JEE-Mains 2015 (21/30)

The quadrilateral in question is a rhombus formed by $4$ right triangle formed by one of the tangents with the two axes. Let us consider that triangle in the first quadrant.
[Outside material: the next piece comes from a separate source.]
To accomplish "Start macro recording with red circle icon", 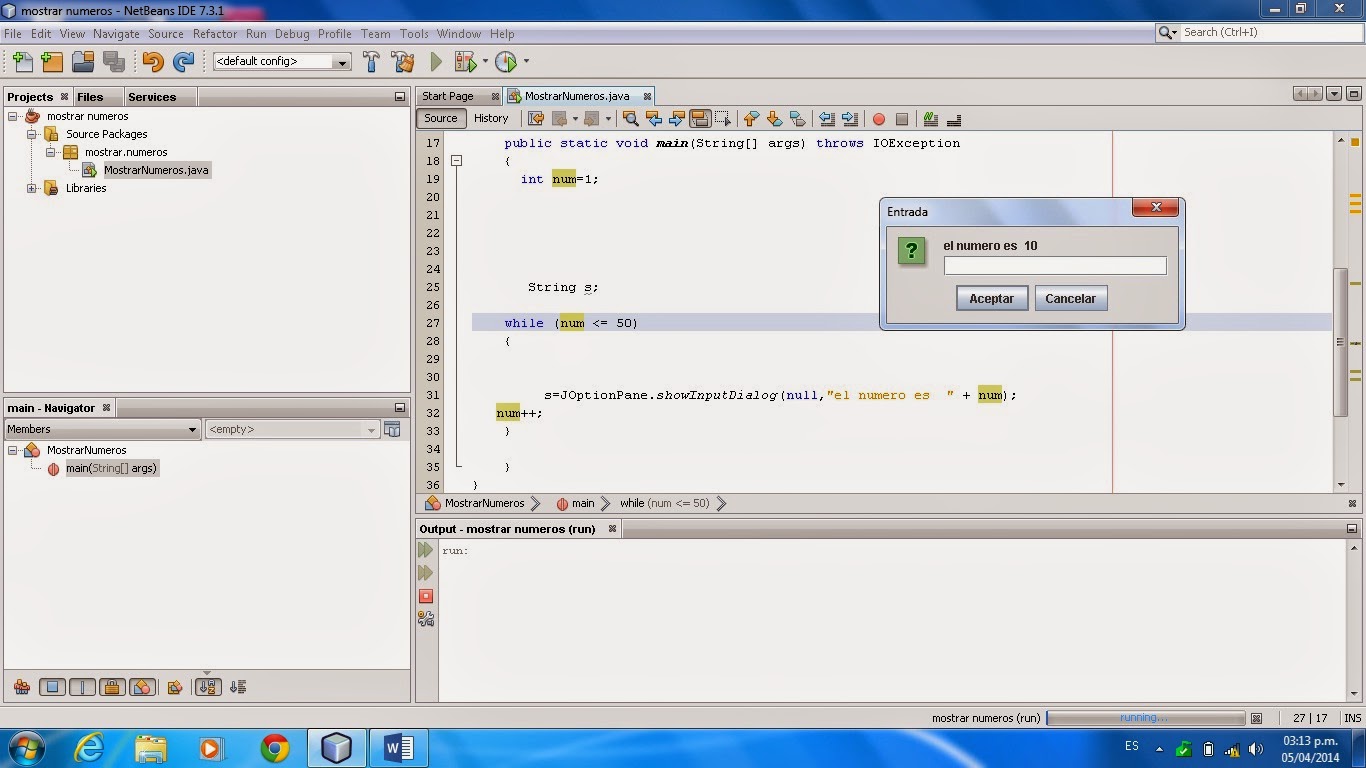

The latus rectum has the same $x$ -coordinate as that of the focus $F(c,0)$ given by:

$c^2 = 9 - 5 \quad \Rightarrow c = 2$

The coordinates of the end of the semilatus rectum $P (c,y_P)$ are:

$\begin{aligned} \frac{c^2}{9} + \frac{y_P^2}{5} & = 1 \quad \Rightarrow \frac{4}{9} + \frac{y_P^2}{5} = 1 \quad \Rightarrow \frac{y_P^2}{5} = 1 - \frac{4}{9} \quad \Rightarrow y_P = \frac{5}{3} \end{aligned}$

Let us find the gradient of the ellipse at point $P \left(2,\frac{5}{3}\right)$ :

$\dfrac{x^2}{9} + \dfrac{y^2}{5} = 1 \\ \Rightarrow \dfrac{2x}{9} + \dfrac{2y}{5}\dfrac{dy}{dx} = 0 \quad \Rightarrow \dfrac{4}{9} + \dfrac{2}{3}\dfrac{dy}{dx} = 0 \quad \Rightarrow \dfrac{dy}{dx} = - \dfrac{2}{3} \\ \Rightarrow \dfrac{y-\frac{5}{2}}{x-2} = - \dfrac{2}{3} \quad \Rightarrow y = - \dfrac{2}{3}x + \dfrac{4}{3} + \dfrac{5}{3} \quad \Rightarrow y = - \dfrac{2}{3}x + 3$

Now find the $x$ - and $y$ -axis intercepts $x_0$ and $y_0$ of the tangent $y = - \dfrac{2}{3}x + 3$ :

$0 = - \dfrac{2}{3}x_0 + 3 \quad \Rightarrow x_0 = \dfrac{9}{2} \\ y_0 = - \dfrac{2}{3}(0) + 3 \quad \Rightarrow y_0 = 3$

The area of the quadrilateral:

$A = 4 \left( \dfrac{x_0y_0}{2} \right) = 4 \left( \dfrac{\frac{9}{2}(3)}{2} \right) = \boxed{27}$